Question: How did they obtain the Colossal Clean Crawled Corpus (C4) they mention in the article?

Options:

1. "Mechanical Turk" style, a massive undertaking to manually clean up Common Crawl, perhaps using underpaid labor in third world countries (such as samasource.com does)

2. By means of somehow getting the internet to do it for them with something like reCAPTCHA

3. With the help of machine learning / traditional text processing

4. Some other way

Anyone has any ideas? I'm intrigued. The paper [https://arxiv.org/pdf/1910.10683.pdf] and the website [https://www.tensorflow.org/datasets/catalog/c4] mention almost nothing, except for an option to switch off the cleaning & deduplication, which hints at option number 3.

In section 2.2 of the paper they describe the process they use: applying a series of heuristic rules to the text. (Also the dataset is 750Gb... )

Ah wow, thanks! Not sure how I missed that. For other interested parties, here's the key section:

> Unfortunately, the majority of [the text in Common Crawl] is not natural language. Instead, it largely comprises gibberish or boiler-plate text like menus, error messages, or duplicate text. Furthermore, a good deal of the scraped text contains content that is unlikely to be helpful for any of the tasks we consider (offensive language, placeholder text, source code, etc.). To address these issues, we used the following heuristics for cleaning up Common Crawl’s web extracted text:

•We only retained lines that ended in a terminal punctuation mark (i.e. a period, exclamation mark, question mark, or end quotation mark).
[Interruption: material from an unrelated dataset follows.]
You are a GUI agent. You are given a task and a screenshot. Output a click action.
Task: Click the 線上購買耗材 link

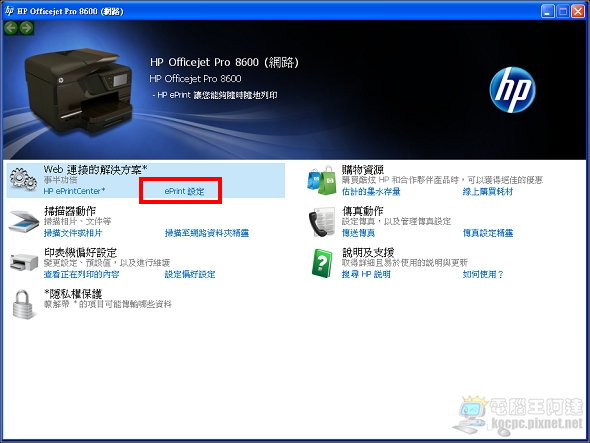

•We removed any page that contained any word on the “List of Dirty, Naughty, Obscene or Otherwise Bad Words”. [https://github.com/LDNOOBW/List-of-Dirty-Naughty-Obscene-and...]

•Many of the scraped pages contained warnings stating that Javascript should be enabled so we removed any line with the word Javascript.

•Some pages had placeholder “lorem ipsum” text; we removed any page where the phrase “lorem ipsum” appeared.

•Some pages inadvertently contained code. Since the curly bracket “{” appears in many programming languages (such as Javascript, widely used on the web) but not in natural text,we removed any pages that contained a curly bracket.

•To deduplicate the dataset, we discarded all but one of any three-sentence span occurring more than once in the dataset.

Additionally, since most of our downstream tasks are focused on English-language text, we used langdetect [https://pypi.org/project/langdetect/] to filter out any pages that were not classified as English with a probability of at least 0.99.

> We removed any page that contained any word on the “List of Dirty, Naughty, Obscene or Otherwise Bad Words”. [https://github.com/LDNOOBW/List-of-Dirty-Naughty-Obscene-and...]

Looking at that list, I wonder what the unintended consequences of a decision like this is. If you want to create something related to sentiment analysis, that swear words you discarded is a useful signal, not noise right? If you wanted to use the dataset somehow for your tour guide business in Austria, how does it handle the the village called Fucking? Does T5 understand the British colloquialism for cigarettes? Can ornithologists talk to it about penguins and eagles, but not about yellow-bellied tits and blue-footed boobies?